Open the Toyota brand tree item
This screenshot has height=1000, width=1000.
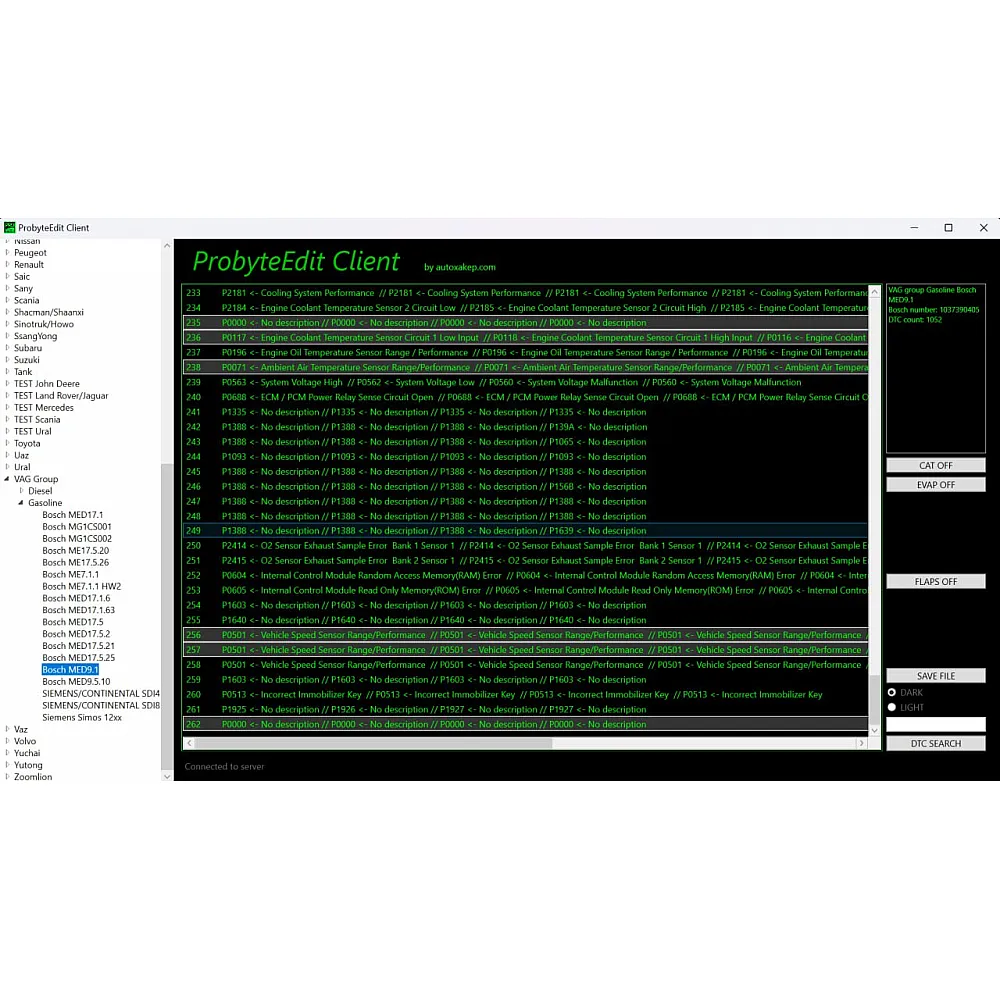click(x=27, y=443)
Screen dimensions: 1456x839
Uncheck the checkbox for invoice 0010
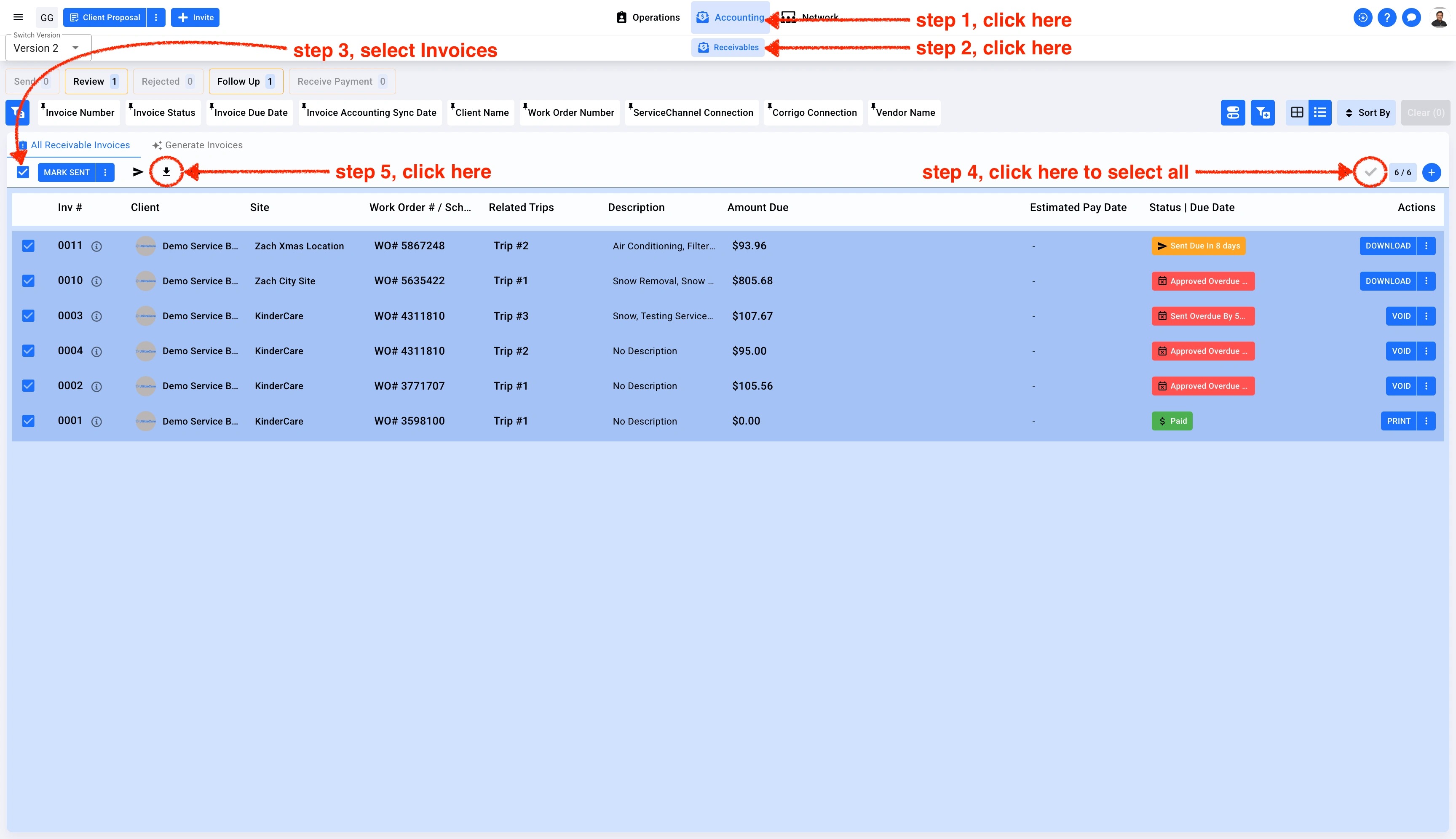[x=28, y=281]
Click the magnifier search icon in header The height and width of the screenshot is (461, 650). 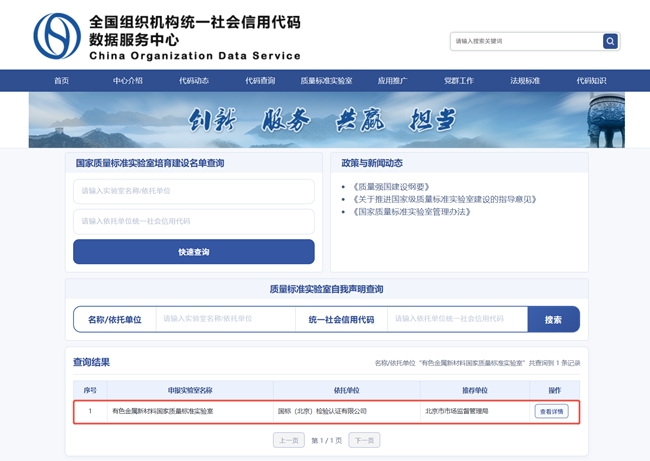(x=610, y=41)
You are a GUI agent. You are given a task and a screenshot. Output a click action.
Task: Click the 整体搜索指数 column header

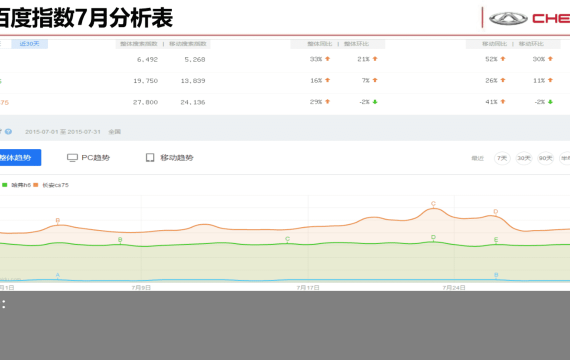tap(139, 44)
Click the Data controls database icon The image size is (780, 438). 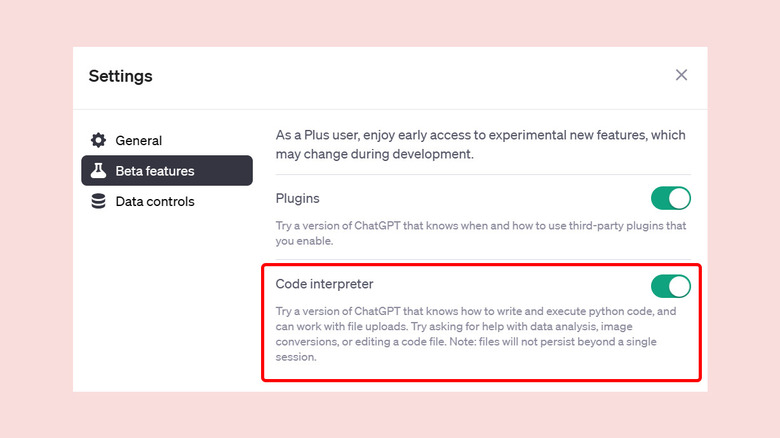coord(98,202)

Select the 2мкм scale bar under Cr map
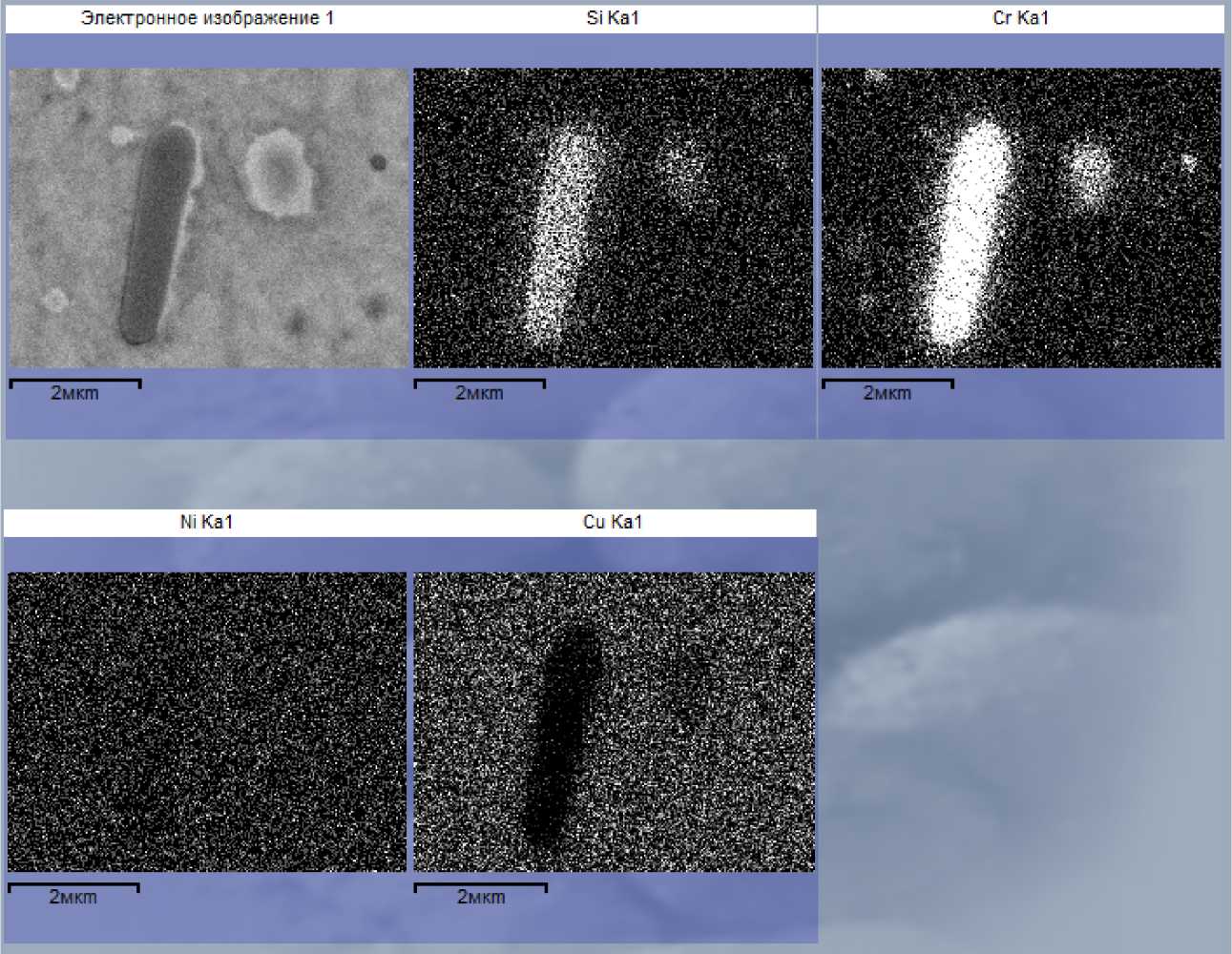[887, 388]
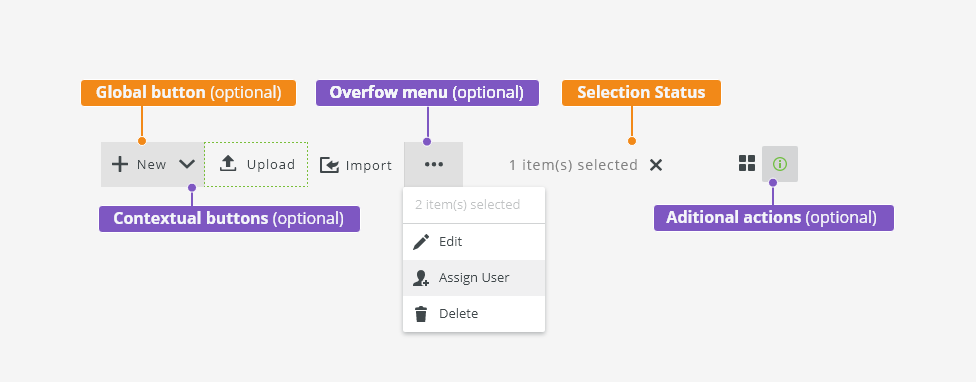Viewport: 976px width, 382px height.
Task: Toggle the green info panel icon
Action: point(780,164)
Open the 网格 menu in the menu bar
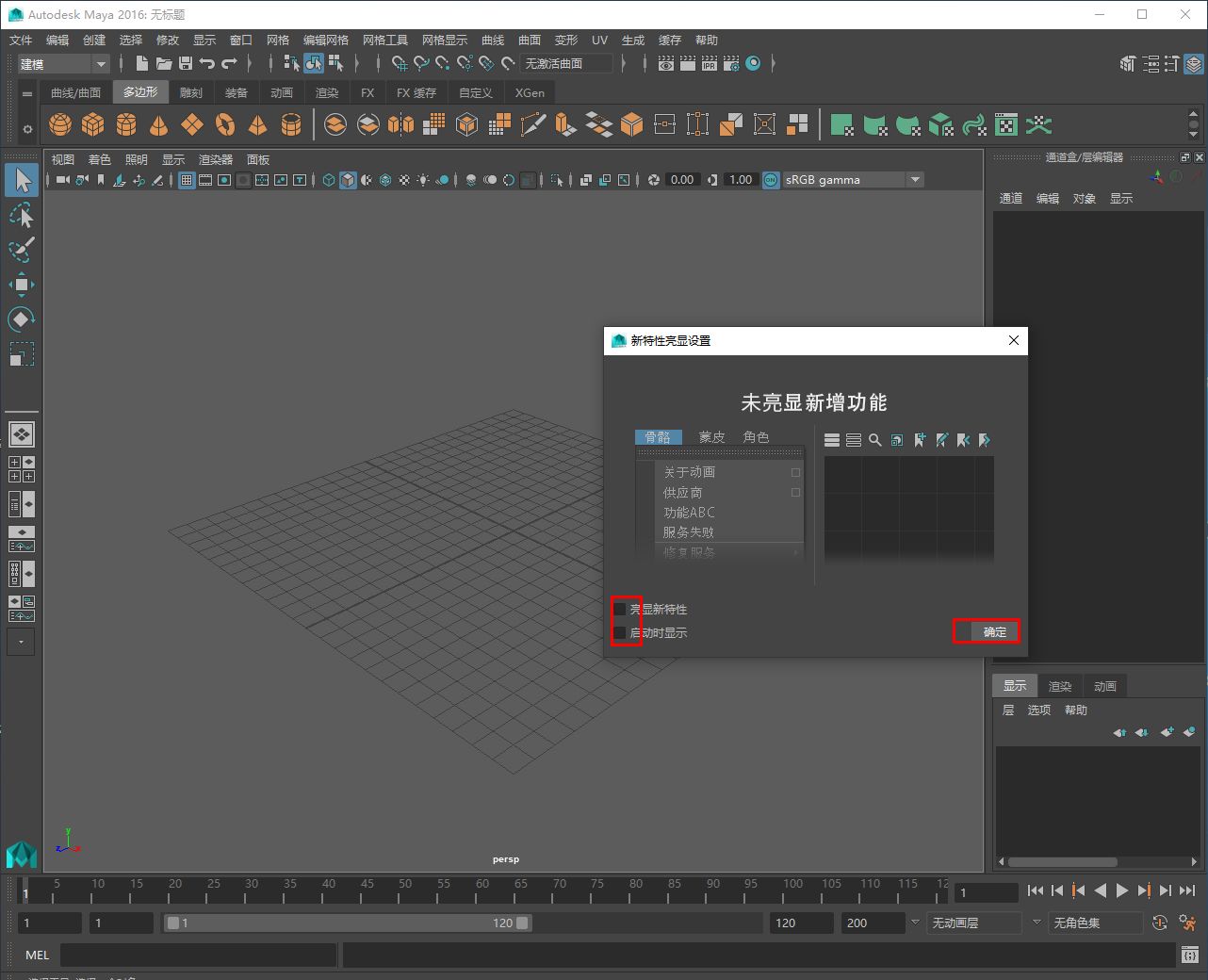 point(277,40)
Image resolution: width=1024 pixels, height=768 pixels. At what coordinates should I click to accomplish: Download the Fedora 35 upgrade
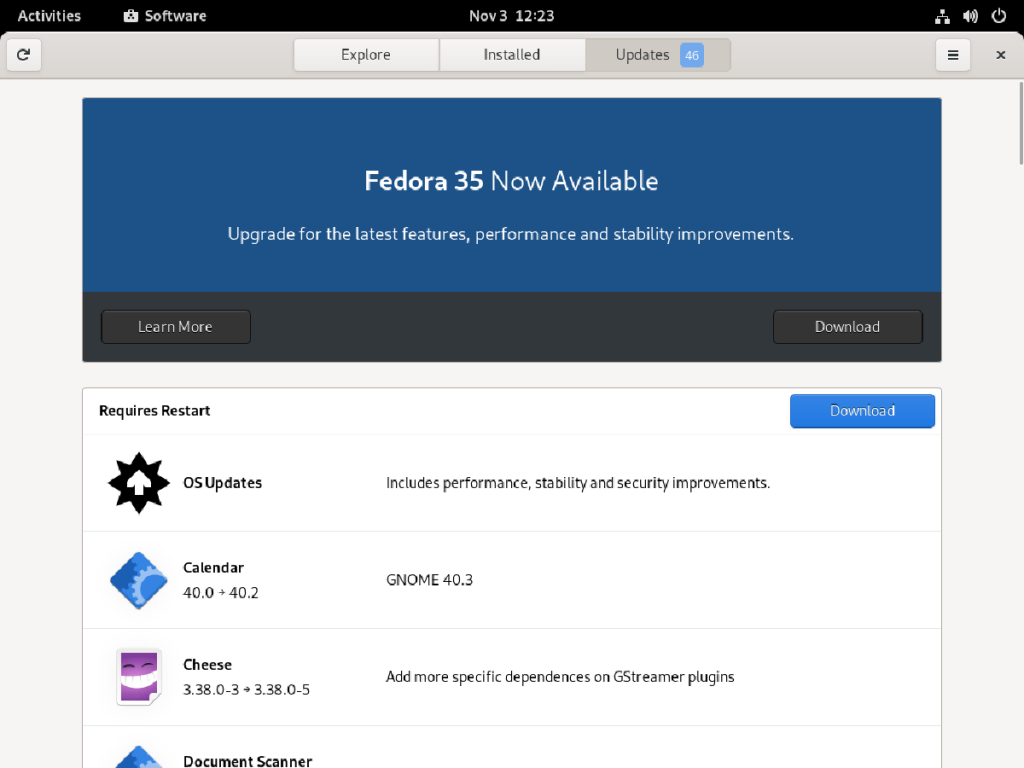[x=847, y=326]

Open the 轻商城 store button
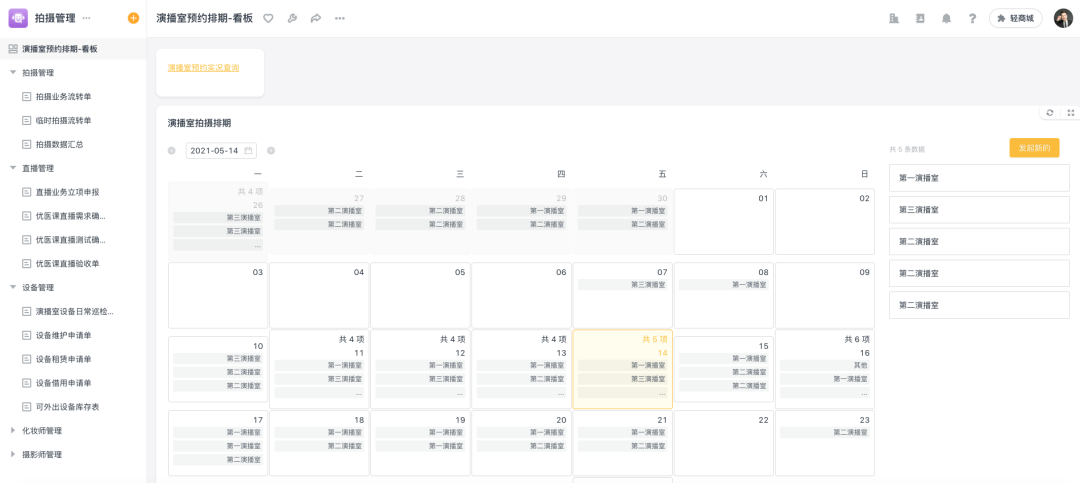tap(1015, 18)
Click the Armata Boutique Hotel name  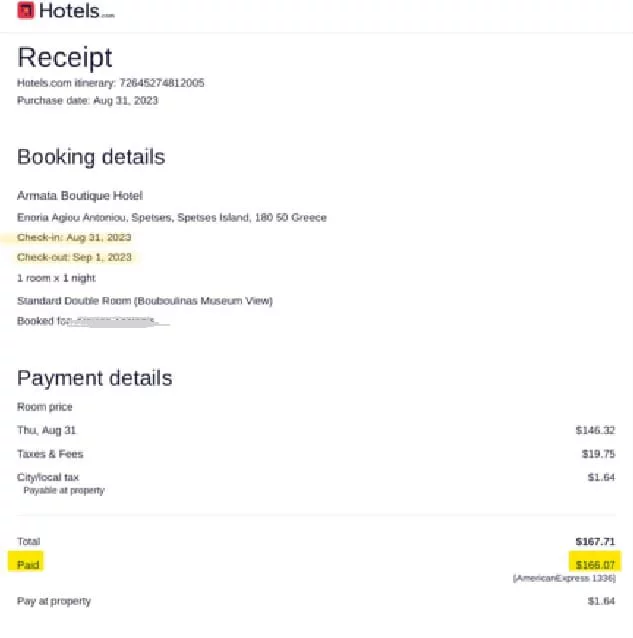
·····
Transcribe the rows word for word, starting at the line that contains "Select the 2мкм scale bar under Cr map" and continuing through the last row. Leave out the pictures.

» COMPLETED TASK:
Select the 2мкм scale bar under Cr map
[887, 388]
Viewport: 976px width, 382px height.
Task: Toggle the green info panel icon
Action: point(780,164)
Open the 网格 menu in the menu bar
 point(277,40)
Image resolution: width=1024 pixels, height=768 pixels. At what coordinates should I click to accomplish: Download the Fedora 35 upgrade
[x=847, y=326]

Open the 轻商城 store button
tap(1015, 18)
Click the Armata Boutique Hotel name  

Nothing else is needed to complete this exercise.